Polki dopełniły formalności i pewnie wygrały 4:1 z Rumunkami w rewanżu półfinału baraży o awans do mistrzostw Europy 2025 w piłce nożnej. Spotkanie od początku do końca toczyło się pod dyktando biało-czerwonych. Były wyraźnie lepsze. Pewnie wygrały i zagrają w decydującym starciu o awans na Euro 2025. Bramki dla Polski zdobyły: Ewa Pajor (2), Natalia Padilla-Bidas i Nadia Krezyman.
Pewne zwycięstwo przed własną publicznością
Kilka dni temu w Bukareszcie Polki po zaciętym boju wygrały na wyjeździe z Rumunkami 2:1. Spotkanie długo nie układało się po ich myśli. Udało się jednak zdobyć komplet punktów. Rewanż rozegrano w Gdańsku. Cel był jeden i było nim pewne zwycięstwo podopiecznych Niny Patalon. Mecz ten miał zupełnie inny przebieg, niż przed kilkoma dniami. Tym razem wszystko od początku do końca toczyło się pod dyktando biało-czerwonych.
Polki wyszły na prowadzenie w 19. minucie, gdy piękną akcją popisała się niezawodna Ewa Pajor. Do przerwy było 2:0, gdy Natalia Padilla-Bidas przedarła się przez linię obrony i pewnie pokonała bramkarkę rywalki. Nasza reprezentacja była już o włos od awansu. W drugiej połowie potwierdziła swoją dominację. Cztery minuty po wznowieniu gry było 3:0, gdy drugą bramkę zdobyła Ewa Pajor. Tym razem trafiła z najbliższej odległości. Autorką czwartego trafienia dla Polek była Nadia Krezyman. Rumunki stać było na jeden zryw. W trzeciej minucie doliczonego czasu gry honorowego gola strzeliła Ana Maria Stanciu.

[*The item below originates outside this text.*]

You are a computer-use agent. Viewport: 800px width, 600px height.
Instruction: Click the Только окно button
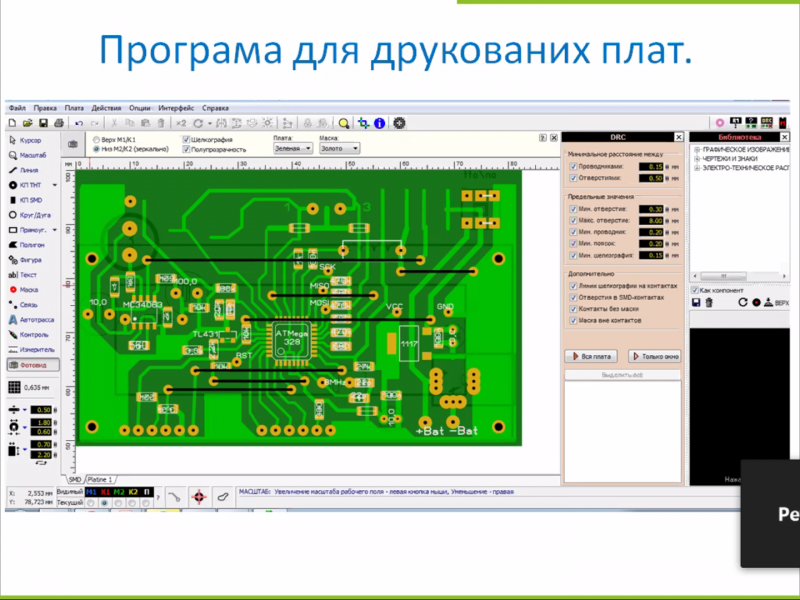coord(655,356)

Polska – Rumunia 4:1 (2:0)
Z Austrią o awans na mistrzostwa Europy
Polki staną przed historyczną szansą. Na przełomie listopada i grudnia rozegrają niezwykle ważny dwumecz. O awans na mistrzostwa Europy 2025 zmierzą się z wyżej notowanymi Austriaczkami. Te w dwumeczu okazały się lepsze od Słowenek. Wygrały kolejno 3:0 i 2:1. Pierwsze spotkanie finałów baraży zaplanowano na 27 listopada w Polsce. Rewanż odbędzie się 3 grudnia na wyjeździe. Wtedy dowiemy się, czy podopieczne Niny Patalon osiągnął wielki sukces i awansują na wielki turniej piłkarski.